(Pixel coordinate grounding data)
▽

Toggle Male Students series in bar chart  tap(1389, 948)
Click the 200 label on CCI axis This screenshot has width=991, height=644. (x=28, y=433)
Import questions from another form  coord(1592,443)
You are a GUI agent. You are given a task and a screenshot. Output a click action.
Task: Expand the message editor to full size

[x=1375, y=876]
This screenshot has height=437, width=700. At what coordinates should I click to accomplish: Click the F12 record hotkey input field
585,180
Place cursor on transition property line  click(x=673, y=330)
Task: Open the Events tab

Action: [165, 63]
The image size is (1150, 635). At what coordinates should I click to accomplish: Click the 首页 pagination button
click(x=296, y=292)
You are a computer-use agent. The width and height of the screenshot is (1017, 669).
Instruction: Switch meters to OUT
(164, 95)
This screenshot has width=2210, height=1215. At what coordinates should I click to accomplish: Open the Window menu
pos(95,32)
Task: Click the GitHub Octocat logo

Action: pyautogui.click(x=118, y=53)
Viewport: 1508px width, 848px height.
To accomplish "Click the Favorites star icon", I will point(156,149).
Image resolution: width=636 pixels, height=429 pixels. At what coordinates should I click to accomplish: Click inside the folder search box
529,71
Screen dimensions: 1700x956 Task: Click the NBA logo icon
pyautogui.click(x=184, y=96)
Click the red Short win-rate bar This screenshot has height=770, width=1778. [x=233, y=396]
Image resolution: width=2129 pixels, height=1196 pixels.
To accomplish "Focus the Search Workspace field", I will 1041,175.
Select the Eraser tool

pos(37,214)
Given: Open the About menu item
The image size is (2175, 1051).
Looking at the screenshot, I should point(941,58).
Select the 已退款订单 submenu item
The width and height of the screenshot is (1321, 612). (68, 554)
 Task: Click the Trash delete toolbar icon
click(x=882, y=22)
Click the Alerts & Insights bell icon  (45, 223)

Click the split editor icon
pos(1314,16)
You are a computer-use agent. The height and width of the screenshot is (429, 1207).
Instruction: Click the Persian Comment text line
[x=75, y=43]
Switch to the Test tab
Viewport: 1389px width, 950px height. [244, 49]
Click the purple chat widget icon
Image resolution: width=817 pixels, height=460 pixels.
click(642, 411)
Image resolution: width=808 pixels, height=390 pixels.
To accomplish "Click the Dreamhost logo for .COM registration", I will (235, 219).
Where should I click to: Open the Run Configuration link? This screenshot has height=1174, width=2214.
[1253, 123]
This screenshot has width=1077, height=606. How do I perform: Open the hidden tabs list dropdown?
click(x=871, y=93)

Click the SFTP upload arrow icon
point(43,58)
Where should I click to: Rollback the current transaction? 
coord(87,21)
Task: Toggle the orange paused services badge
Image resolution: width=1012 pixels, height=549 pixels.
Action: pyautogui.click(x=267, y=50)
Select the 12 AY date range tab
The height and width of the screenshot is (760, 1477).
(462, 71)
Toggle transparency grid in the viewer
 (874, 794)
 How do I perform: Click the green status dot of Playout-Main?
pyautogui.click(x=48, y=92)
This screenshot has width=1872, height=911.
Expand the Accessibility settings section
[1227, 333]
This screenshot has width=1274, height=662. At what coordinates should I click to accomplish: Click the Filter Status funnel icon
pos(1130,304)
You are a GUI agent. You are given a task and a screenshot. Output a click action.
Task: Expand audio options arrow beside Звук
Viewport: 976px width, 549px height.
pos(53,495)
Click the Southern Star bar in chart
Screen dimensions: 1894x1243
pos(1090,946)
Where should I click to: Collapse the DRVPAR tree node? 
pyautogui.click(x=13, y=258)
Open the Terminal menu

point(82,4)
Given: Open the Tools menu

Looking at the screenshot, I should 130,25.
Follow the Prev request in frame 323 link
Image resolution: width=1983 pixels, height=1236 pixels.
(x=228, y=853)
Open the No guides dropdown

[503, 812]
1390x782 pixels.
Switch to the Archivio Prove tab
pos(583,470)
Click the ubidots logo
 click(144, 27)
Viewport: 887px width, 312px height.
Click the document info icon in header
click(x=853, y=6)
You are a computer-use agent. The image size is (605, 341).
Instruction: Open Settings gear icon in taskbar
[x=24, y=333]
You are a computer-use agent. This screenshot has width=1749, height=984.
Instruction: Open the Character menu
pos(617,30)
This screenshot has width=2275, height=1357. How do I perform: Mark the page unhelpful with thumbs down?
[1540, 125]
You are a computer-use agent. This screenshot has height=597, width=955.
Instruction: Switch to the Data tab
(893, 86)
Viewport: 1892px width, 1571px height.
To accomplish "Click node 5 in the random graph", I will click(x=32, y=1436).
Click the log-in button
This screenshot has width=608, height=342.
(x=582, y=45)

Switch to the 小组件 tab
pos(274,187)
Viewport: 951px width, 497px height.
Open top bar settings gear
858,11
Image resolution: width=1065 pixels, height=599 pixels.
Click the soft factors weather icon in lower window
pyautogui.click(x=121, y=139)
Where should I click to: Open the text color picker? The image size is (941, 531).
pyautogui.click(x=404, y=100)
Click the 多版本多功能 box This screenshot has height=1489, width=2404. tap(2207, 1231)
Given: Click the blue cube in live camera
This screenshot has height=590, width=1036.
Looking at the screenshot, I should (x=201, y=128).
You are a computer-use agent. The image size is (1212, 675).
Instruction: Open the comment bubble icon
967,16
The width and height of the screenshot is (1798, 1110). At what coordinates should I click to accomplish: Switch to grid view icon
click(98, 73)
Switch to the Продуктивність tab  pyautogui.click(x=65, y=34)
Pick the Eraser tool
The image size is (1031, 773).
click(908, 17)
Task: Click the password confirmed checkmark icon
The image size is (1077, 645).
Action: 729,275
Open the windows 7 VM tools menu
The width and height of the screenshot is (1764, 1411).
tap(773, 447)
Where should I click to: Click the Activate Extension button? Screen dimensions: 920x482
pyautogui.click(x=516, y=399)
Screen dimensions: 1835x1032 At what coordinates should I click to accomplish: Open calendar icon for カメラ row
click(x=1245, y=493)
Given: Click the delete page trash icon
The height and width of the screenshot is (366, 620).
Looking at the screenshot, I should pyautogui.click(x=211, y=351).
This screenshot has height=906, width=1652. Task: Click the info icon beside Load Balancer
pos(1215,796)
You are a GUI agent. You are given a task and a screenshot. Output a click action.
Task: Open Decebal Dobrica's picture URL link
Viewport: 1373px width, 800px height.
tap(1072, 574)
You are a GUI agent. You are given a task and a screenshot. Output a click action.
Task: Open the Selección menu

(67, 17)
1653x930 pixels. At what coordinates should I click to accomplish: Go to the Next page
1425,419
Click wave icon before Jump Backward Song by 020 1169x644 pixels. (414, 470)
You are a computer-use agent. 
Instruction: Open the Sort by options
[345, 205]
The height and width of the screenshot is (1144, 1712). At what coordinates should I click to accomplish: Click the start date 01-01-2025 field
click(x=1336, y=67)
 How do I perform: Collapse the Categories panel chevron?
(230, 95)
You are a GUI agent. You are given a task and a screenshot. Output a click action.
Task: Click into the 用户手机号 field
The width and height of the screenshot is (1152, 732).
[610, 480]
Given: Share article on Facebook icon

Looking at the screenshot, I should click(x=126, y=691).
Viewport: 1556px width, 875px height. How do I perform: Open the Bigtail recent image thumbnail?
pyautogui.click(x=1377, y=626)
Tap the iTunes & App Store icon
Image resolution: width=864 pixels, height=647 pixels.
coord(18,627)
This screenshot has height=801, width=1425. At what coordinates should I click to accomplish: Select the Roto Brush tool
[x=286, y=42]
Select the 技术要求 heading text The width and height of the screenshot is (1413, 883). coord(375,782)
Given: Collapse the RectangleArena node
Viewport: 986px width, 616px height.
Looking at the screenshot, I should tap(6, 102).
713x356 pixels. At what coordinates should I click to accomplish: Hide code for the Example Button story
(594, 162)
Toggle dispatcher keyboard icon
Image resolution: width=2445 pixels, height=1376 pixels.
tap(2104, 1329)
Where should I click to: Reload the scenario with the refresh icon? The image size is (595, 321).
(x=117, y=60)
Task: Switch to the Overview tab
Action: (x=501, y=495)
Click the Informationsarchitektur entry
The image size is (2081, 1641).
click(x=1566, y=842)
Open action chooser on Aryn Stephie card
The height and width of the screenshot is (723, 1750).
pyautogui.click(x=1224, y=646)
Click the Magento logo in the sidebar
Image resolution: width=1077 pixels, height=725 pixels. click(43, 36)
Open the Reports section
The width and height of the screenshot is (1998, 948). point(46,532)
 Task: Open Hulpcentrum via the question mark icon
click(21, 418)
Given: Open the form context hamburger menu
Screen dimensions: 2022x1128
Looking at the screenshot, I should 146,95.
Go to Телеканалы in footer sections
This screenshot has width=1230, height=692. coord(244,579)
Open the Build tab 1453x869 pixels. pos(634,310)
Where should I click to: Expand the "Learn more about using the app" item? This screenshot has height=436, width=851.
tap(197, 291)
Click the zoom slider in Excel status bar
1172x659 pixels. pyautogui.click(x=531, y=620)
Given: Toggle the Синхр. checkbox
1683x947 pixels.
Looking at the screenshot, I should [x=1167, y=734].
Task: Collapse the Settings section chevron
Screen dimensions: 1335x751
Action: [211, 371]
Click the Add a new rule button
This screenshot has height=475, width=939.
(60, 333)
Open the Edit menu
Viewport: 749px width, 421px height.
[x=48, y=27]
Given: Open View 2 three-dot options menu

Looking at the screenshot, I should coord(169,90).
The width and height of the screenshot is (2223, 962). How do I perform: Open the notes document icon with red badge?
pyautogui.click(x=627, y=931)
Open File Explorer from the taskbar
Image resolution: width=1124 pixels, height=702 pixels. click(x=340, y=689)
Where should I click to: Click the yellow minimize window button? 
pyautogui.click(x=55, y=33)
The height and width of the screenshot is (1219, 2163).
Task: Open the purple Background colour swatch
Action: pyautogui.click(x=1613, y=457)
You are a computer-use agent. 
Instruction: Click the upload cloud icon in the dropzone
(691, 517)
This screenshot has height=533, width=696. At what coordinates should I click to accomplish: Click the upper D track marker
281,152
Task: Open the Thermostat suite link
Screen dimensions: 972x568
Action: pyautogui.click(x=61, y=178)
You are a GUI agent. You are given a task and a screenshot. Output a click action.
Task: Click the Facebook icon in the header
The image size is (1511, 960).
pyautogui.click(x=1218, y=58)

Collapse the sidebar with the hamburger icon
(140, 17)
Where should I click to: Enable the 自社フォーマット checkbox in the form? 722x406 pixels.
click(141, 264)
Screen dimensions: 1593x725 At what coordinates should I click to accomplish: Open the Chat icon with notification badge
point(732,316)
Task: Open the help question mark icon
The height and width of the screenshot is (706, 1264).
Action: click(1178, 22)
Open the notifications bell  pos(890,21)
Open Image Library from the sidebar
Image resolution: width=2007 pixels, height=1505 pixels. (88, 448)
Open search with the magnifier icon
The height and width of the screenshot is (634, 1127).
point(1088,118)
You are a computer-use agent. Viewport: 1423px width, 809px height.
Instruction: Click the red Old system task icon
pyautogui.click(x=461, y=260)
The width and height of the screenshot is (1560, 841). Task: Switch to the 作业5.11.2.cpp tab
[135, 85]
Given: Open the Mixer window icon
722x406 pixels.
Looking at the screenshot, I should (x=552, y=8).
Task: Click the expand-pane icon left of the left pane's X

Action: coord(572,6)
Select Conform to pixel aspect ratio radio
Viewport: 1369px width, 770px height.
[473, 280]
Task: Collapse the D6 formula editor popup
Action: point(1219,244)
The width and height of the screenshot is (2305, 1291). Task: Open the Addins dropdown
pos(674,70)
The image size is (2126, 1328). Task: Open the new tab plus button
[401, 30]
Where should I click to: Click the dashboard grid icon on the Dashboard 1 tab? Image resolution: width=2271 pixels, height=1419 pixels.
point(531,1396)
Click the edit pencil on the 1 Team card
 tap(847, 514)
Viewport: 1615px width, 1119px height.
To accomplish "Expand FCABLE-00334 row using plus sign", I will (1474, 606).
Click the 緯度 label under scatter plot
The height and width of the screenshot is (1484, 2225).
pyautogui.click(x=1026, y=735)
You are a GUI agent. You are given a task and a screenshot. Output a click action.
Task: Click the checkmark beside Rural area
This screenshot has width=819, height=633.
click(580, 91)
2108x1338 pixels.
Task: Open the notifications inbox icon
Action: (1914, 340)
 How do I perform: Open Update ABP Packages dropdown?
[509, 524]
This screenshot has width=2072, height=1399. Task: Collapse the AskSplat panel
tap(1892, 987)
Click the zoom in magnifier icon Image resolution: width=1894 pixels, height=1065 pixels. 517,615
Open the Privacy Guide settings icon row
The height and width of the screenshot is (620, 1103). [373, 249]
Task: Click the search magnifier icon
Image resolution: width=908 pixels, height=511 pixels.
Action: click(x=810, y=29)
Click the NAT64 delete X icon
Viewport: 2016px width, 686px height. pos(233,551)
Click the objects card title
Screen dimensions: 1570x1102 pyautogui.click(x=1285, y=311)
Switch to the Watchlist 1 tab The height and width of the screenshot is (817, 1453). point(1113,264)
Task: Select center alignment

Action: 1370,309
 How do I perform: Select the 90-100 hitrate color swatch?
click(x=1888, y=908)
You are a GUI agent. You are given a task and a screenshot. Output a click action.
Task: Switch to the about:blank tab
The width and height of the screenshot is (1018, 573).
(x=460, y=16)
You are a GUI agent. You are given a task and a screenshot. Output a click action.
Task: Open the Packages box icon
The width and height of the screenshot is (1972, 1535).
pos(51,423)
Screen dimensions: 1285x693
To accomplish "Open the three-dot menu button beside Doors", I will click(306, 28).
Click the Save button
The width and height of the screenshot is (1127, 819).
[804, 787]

△

**Exercise requirements**
One inclusive range is required: first line of the data through the line containing "You are a computer-use agent. The width". Set it down exactly and output nothing else.

**Output for this task**
Toggle Male Students series in bar chart  tap(1389, 948)
Click the 200 label on CCI axis This screenshot has width=991, height=644. (x=28, y=433)
Import questions from another form  coord(1592,443)
You are a GUI agent. You are given a task and a screenshot. Output a click action.
Task: Expand the message editor to full size

[x=1375, y=876]
This screenshot has height=437, width=700. At what coordinates should I click to accomplish: Click the F12 record hotkey input field
585,180
Place cursor on transition property line  click(x=673, y=330)
Task: Open the Events tab

Action: [165, 63]
The image size is (1150, 635). At what coordinates should I click to accomplish: Click the 首页 pagination button
click(x=296, y=292)
You are a computer-use agent. The width and height of the screenshot is (1017, 669).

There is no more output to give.